Человек, который писал эти слова, явно нервничал и спешил. Рука его заметно дрожала, а буквы наскакивали одна на другую. Некоторые (особенно первые, в том числе и заглавная) были более четкими. А другие — блеклыми, смазанными, цепляющимися одна за одну. Создавалось впечатление, что писавший очень спешил и старался поскорее все это записать, как будто у него не было времени. Все это казалось странным — особенно по сравнению с четкостью, с которой было выписано название «Крепость Аккермана». И «Подземелье». Эти буквы были ровными, четкими, жирными. На карандаш надавливали туго, словно старались особенно их подчеркнуть. Ничего общего с надписью внизу.
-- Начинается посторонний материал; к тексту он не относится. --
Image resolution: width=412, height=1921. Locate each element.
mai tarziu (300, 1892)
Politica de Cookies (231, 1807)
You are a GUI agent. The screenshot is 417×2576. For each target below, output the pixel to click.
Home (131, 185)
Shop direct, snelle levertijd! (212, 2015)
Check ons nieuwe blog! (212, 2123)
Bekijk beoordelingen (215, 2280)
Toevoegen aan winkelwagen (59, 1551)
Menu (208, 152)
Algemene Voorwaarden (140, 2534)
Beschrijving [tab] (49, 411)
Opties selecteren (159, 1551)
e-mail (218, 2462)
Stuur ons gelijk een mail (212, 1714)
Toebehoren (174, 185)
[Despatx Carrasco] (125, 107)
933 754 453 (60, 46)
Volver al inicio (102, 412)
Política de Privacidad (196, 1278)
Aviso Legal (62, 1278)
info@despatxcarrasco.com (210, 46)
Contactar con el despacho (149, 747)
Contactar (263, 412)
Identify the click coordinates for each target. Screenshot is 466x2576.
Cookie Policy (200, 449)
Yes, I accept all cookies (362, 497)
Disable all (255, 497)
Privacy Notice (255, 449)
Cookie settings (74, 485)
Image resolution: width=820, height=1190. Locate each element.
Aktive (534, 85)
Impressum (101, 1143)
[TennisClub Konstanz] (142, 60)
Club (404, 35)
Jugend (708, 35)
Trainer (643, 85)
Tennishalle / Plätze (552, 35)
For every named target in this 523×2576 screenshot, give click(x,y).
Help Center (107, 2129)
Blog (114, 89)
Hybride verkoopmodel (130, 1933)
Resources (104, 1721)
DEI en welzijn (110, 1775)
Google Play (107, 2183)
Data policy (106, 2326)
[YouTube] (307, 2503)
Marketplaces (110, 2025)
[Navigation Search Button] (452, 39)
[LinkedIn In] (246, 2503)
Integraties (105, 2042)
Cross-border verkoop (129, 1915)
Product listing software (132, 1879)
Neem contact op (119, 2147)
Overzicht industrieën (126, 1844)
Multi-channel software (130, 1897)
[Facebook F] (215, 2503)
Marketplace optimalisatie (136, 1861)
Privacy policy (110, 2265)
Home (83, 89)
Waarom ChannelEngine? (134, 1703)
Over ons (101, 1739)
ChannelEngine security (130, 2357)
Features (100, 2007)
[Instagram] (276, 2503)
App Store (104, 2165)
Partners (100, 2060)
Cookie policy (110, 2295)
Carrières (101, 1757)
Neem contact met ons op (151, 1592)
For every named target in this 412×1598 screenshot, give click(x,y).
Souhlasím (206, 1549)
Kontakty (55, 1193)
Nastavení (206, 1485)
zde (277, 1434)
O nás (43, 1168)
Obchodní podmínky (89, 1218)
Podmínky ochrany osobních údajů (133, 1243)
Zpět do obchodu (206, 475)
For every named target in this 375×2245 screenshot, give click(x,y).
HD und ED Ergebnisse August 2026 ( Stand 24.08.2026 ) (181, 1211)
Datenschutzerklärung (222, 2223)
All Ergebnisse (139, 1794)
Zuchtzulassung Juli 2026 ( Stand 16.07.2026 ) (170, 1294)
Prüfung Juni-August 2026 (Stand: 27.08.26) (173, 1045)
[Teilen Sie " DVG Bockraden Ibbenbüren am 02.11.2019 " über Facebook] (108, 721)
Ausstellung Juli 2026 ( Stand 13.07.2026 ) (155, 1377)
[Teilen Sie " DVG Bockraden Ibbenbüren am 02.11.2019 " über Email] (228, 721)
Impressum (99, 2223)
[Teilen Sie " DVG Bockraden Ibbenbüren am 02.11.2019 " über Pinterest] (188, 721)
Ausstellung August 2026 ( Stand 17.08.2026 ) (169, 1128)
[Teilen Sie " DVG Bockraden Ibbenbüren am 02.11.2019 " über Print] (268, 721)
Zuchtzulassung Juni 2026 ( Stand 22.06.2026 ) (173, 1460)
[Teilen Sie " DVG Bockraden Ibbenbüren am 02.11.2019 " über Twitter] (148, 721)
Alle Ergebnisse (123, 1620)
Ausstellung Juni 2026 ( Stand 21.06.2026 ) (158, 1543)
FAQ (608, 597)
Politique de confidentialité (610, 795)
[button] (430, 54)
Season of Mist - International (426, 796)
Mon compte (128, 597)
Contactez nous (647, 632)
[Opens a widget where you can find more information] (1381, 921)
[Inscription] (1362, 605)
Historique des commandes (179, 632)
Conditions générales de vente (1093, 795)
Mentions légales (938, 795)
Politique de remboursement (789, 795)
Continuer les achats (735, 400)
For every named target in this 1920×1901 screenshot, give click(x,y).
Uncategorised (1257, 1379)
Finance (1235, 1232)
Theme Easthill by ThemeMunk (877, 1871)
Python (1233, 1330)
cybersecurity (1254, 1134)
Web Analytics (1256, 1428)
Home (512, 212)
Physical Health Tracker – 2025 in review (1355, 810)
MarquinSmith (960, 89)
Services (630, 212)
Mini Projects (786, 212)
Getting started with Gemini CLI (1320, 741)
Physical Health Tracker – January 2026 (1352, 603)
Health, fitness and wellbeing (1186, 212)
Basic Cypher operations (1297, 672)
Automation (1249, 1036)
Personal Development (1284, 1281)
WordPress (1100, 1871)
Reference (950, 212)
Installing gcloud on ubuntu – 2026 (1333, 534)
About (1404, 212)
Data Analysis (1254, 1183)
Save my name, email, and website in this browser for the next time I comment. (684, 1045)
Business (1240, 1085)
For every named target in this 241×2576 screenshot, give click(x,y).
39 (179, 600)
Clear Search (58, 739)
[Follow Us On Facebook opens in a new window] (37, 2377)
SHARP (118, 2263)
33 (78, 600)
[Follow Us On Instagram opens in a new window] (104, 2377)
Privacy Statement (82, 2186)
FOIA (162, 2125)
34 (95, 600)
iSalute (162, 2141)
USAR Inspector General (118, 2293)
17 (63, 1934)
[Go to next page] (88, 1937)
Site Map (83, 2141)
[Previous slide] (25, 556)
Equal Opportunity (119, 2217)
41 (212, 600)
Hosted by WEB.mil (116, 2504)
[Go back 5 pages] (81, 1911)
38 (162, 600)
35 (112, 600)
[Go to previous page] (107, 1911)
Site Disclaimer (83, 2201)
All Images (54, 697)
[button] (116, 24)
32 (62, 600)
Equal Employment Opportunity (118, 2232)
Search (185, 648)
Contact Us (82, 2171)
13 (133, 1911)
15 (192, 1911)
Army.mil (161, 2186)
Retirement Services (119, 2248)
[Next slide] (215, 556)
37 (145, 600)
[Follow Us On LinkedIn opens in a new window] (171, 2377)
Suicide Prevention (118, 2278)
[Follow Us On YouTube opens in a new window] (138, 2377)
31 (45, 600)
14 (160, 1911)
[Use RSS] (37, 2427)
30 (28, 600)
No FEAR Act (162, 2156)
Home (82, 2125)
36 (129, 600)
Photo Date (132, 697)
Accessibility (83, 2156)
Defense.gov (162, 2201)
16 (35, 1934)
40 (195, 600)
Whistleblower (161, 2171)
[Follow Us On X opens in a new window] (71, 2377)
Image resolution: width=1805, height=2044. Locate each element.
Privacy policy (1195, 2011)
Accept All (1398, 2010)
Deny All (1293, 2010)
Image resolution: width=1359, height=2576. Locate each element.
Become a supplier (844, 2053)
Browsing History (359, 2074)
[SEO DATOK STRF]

Может, эти записи сделали разные люди? Но нет. Похожие завитки букв, закорючки, наклоны показывали, что эту надпись сделал один и тот же человек. Только вот человек этот находился, похоже, в очень разном душевном состоянии.

«ХАБРАТЦ ХЭРСЕ ХЭОР БОХЕР». Что за язык? Цыганский? Таня не имела ни малейшего представления. Буквы были написаны на русском. Но в русском языке таких слов не было. И что они означали — название, фразу? Почему они были написаны под планом крепости?

Опять загадка. Таня уже ощутила физически, что от этих загадок ей становится не по себе. С каждым шагом их все больше и больше, а до конечных целей все дальше и дальше — нет никакого следа ни Володи, ни ее семьи. Вместо этого — тонет на каждом шагу, как в тине. И снова на ум приходит Днестровский лиман. Таня вспомнила, что подоконник в комнате, где произошло убийство, был чисто вымыт. По всей видимости, кто-то пытался убрать в комнате — чтобы сдавать ее заново или чтобы уничтожить все следы преступления? Пол не отмыли, зато подоконник был чист. Опять-таки — сделано это специально или простая случайность?

Мучаясь неразрешенными вопросами, Таня легла в постель, погружаясь в тяжелое забытье. В этом забытье непонятные слова горели адским пламенем, а все вокруг заливали бурлящие реки крови.

Из этого царства кошмара Таню вырвал громкий стук в дверь. Звук, в котором не было никаких кошмаров.

Впрочем, только до того момента, как Таня шла к двери. На пороге стоял перепуганный, взъерошенный Туча. Лицо его было таким страшным, что Тане даже показалось, что он похудел.

— Тикай отсюдова! — Туча сделал трагические глаза. — Тикай, кому говорю! Бо шкуру так намотают, вовек не сыщешь!

Таня, в полном недоумении, затащила Тучу в комнату, крепко заперев дверь, — не столько от собственного страха, сколько от того выражения ужаса, которое застыло на всегда лоснящемся, спокойном лице Тучи. Это выражение Таня не могла ни понять, ни объяснить.

— Тикай, кому говорю, — успокоенный этим демонстративным запиранием замка, Туча несколько сбавил тон, но все равно в глазах его застыло выражение, которое не нравилось Тане категорически. Ей было очень жаль друга, хотя она не понимала, что происходит.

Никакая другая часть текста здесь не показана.